(EXERCISE A):
From the forum post about HTML tags, output the passage starting at "However, I am" and ending at "become more forgiving?", copied word for word.

When I was first taught html several years ago, I was taught that the
following tags are standard for any html formatted message:
<HTML>
<HEAD>
</HEAD>
</BODY>
</HTML>

In fact, I was taught that the opening tags (not the ones with </) are
mandatory tags.

However, I am stumped by the fact that I can create an html document
without the existence of any of these tags and still view it correctly
in a web browser.

Is this because the html standard (if there is such a thing) has
changed or have web browsers become more forgiving?
Jul 20 '05 #1
6 3291
In post <8d**************************@posting.google.com >
Ludwig77 said...
When I was first taught html several years ago, I was taught that the
following tags are standard for any html formatted message:
<HTML>
<HEAD>
</HEAD>
</BODY>
</HTML>


the opening and closing tags of those elements are optional although
the recommendations do say the head and body of a html document should
be delimited by those tags.

(ITEMS):
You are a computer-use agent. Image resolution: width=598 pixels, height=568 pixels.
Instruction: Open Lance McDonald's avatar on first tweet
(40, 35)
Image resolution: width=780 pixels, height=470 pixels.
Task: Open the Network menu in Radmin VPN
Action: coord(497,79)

(EXERCISE B):
Return all lines of the records above verbatim, with nothing changed.

(EXPECTED ANSWER A):
However, I am stumped by the fact that I can create an html document
without the existence of any of these tags and still view it correctly
in a web browser.

Is this because the html standard (if there is such a thing) has
changed or have web browsers become more forgiving?

(EXPECTED ANSWER B):
You are a computer-use agent. Image resolution: width=598 pixels, height=568 pixels.
Instruction: Open Lance McDonald's avatar on first tweet
(40, 35)
Image resolution: width=780 pixels, height=470 pixels.
Task: Open the Network menu in Radmin VPN
Action: coord(497,79)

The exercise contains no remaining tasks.